E-bulletin of IISEPS Center for Documentation, N 9, 2008 – ISSN 1822-5578 (only Russian)


1. Basic trends of September
2. Chronicle of key events
3. Politics

3.1. Who stood up whom?
3.2. An invitation for a dance
4. Economics
4.1. Striking by a new foreign-made car at the impassability of roads
4.2. Replenishment in the list of sacral words
5. Finances
5.1. The gold-rush
6. Good news
7. Our forecast for October
8. From the IISEPS Desktop


Dear readers!


As we supposed, regularly scheduled parliamentary elections in Belarus were held under the conditions of the absence of elections. Purely formally electors had a choice. Moreover if in 2004 the Central Election Committee registered 47 opposition candidates, than this time their number has almost doubled having risen up to a quite decent by Belarusian standards number of 78 people. However, none of them was a serious competitor for any of the “necessary” candidates. Even such a famous opposition politician as the leader of the Belarusian Party of Communists S. Kalyakin according to the final minutes got only 15.6% of votes.
The elections only had one round – it is another Belarusian tradition. It does not matter how many candidates are registered at a certain constituency, it does not matter how equal they are in their unpopularity among the electors, one of them is always fated to collect more than a half of all votes.
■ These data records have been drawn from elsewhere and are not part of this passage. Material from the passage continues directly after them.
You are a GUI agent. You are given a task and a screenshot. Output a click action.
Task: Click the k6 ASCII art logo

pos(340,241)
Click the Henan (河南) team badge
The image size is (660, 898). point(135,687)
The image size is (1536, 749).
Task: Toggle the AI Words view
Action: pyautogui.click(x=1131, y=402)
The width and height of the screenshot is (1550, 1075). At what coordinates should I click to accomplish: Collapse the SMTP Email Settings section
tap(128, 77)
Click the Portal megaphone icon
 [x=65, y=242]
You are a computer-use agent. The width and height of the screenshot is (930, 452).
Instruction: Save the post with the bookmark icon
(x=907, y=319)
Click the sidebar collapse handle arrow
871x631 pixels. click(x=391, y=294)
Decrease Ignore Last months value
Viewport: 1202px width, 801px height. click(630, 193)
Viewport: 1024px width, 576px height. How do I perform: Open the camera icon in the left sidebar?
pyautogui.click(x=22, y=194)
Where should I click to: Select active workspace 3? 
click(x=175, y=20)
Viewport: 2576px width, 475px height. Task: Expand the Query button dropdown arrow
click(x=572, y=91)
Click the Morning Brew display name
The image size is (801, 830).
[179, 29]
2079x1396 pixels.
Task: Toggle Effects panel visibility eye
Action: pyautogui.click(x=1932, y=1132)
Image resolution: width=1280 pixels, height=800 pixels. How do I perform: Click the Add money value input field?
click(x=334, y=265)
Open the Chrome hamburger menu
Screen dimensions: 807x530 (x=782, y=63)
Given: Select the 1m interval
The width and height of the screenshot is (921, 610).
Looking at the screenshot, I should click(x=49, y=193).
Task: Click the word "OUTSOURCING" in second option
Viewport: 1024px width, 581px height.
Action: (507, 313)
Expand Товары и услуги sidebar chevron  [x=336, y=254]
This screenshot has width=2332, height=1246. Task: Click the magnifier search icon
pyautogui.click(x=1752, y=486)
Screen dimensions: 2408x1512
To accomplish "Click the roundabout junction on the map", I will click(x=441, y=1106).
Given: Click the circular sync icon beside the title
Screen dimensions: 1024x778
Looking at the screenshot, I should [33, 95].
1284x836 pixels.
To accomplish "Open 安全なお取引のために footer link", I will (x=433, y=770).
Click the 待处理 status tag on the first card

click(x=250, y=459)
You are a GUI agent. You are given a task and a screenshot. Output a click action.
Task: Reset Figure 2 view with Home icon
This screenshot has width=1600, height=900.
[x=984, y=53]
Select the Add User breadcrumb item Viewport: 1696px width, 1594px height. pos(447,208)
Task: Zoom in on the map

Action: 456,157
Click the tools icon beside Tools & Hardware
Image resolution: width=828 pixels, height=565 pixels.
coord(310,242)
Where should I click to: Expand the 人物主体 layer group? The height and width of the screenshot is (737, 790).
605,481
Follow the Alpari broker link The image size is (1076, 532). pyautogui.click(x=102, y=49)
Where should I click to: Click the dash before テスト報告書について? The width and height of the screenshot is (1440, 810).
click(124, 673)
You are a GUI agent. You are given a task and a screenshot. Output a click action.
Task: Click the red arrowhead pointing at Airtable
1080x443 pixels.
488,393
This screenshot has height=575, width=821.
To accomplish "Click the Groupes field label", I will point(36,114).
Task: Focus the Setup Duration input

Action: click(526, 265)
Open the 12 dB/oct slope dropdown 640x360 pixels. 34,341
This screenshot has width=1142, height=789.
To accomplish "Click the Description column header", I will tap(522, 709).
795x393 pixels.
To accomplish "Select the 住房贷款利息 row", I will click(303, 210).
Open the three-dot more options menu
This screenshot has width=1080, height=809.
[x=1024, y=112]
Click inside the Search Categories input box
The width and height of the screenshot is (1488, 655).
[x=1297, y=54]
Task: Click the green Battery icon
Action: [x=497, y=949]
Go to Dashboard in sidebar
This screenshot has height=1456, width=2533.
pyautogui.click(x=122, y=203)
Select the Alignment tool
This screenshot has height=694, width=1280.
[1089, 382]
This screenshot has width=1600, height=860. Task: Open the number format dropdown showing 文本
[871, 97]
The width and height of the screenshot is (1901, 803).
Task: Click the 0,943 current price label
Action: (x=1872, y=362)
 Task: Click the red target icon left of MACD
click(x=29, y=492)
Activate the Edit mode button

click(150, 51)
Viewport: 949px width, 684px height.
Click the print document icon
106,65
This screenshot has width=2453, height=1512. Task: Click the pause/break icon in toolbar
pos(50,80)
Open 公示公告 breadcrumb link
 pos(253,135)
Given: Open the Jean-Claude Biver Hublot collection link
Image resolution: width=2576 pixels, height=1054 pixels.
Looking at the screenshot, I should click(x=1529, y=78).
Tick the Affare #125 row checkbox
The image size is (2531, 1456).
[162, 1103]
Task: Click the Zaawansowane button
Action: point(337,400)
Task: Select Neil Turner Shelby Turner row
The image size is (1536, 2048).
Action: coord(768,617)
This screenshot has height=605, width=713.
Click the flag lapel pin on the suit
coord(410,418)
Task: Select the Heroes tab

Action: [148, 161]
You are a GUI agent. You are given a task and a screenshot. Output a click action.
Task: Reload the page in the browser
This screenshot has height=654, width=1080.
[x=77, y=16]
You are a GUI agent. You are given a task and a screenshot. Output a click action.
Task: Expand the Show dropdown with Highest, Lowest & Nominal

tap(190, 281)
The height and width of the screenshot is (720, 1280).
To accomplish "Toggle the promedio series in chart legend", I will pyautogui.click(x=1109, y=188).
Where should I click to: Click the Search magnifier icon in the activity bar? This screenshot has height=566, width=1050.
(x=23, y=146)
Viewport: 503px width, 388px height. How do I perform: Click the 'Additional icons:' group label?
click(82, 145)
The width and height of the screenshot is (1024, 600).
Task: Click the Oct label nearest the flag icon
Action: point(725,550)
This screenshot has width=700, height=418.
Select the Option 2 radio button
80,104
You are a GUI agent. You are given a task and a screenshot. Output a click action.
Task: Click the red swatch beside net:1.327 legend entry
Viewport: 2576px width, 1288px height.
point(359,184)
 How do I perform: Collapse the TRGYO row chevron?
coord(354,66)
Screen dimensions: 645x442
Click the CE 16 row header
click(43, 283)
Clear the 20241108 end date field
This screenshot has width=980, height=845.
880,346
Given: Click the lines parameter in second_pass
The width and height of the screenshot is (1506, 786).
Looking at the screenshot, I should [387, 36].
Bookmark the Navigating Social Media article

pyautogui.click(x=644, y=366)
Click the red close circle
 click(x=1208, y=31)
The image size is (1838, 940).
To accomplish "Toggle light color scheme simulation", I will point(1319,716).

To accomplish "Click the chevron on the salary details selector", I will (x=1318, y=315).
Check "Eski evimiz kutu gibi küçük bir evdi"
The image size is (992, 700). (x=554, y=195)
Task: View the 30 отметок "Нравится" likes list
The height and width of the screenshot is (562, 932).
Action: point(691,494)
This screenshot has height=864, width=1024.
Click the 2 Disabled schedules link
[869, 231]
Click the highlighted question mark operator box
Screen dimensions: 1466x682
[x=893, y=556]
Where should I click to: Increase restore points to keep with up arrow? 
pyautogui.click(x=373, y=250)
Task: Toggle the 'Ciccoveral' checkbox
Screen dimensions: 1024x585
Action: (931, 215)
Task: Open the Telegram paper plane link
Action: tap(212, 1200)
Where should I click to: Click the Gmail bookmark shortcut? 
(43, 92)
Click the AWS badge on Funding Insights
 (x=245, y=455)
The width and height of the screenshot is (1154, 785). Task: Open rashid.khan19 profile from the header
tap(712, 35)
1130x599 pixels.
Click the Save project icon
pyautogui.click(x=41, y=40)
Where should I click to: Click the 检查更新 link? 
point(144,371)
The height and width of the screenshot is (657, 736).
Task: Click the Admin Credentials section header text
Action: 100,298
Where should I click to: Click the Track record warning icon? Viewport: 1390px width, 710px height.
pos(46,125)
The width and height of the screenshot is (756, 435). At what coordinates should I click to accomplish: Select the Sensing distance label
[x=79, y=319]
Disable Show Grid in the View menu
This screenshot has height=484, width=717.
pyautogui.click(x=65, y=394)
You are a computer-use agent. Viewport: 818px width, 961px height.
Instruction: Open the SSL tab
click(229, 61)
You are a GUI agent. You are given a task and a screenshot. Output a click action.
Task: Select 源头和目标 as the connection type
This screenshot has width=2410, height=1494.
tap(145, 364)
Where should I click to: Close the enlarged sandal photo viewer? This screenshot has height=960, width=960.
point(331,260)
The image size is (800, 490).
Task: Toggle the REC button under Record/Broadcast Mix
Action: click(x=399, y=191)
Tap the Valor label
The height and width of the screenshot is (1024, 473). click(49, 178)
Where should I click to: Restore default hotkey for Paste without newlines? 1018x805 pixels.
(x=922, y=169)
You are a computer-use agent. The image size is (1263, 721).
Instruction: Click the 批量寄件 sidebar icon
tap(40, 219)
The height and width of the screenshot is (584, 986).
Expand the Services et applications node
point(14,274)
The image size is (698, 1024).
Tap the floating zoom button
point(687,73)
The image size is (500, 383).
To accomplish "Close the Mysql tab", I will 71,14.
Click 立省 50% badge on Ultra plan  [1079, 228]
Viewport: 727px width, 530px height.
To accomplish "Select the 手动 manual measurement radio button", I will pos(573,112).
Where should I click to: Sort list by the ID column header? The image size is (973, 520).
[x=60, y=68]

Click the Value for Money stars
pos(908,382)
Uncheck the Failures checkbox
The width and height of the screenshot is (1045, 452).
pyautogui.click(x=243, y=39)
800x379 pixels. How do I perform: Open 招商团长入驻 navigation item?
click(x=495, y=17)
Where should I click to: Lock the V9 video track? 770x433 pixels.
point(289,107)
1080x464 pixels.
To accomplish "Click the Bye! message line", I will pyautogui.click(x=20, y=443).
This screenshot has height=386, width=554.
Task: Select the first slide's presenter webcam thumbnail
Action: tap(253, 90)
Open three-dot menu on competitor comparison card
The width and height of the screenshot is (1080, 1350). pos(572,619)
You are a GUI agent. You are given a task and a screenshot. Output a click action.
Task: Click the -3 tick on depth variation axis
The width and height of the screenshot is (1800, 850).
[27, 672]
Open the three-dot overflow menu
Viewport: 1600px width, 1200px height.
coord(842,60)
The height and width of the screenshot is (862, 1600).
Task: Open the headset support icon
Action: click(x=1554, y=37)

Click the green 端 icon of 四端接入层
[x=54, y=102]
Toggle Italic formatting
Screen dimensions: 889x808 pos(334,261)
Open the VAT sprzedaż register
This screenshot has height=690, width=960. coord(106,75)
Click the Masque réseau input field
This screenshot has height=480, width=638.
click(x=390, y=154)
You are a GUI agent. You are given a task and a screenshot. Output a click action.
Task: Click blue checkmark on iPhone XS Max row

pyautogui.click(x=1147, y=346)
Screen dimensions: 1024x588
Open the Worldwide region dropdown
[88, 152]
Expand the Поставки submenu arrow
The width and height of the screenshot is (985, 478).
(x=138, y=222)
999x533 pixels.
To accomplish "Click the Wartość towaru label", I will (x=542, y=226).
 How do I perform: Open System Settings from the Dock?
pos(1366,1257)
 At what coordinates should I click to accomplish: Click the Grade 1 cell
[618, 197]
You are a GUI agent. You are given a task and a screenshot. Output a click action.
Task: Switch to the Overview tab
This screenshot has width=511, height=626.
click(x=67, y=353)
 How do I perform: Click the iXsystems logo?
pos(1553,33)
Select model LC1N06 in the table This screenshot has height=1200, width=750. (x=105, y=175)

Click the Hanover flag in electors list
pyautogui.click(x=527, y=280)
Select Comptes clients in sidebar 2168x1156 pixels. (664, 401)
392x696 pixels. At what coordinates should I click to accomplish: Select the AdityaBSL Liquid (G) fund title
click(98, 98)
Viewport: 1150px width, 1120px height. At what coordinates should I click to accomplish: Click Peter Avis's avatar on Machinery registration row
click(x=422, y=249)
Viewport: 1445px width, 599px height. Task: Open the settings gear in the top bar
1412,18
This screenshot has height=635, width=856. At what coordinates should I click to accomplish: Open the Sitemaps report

Such a candidate can be as a rule defined beforehand. For this purpose it is enough to get to know the competitors’ for the deputy chair place of work.
The creative move of the authorities concerning the possible admission of individual representatives of the opposition into the parliament also completely justified itself. It split up the quite well-shaped ranks of the opposition into supporters and opponents of the elections boycott, and as a result of it the already scanty resources were spent on internal showdowns. The split, just as we assumed, touched upon “the party bodies, as well as the individual candidates”.
The fact that both adversarial parties may consider themselves losers should also be regarded as a peculiarity of the elections in question: the opposition – on account of another electoral Waterloo, and the authorities – owing to the refusal of the West to acknowledge the results of the voting. As we supposed, the authorities stock of compromises turned out to be quite modest, and it had been completely exhausted long before the beginning of voting.
What we were entirely mistaken about was the forecast about the possible involvement of Russia in the Belarusian elections. An impression has formed that they did not know anything about them in the Kremlin, do not know and do not want to know. We did not hear any reaction appropriate to the moment on the part of the Russian governing body regarding the parliamentary elections (this, by the way, one more time demonstrated that the partners in the Union state are very well aware about the decorativeness of the Belarusian parliament). On the contrary, an impression took shape that amnesia had also covered the questions concerning the gas price for the forthcoming year and recognition of Abkhazia and South Ossetia independence by Belarus.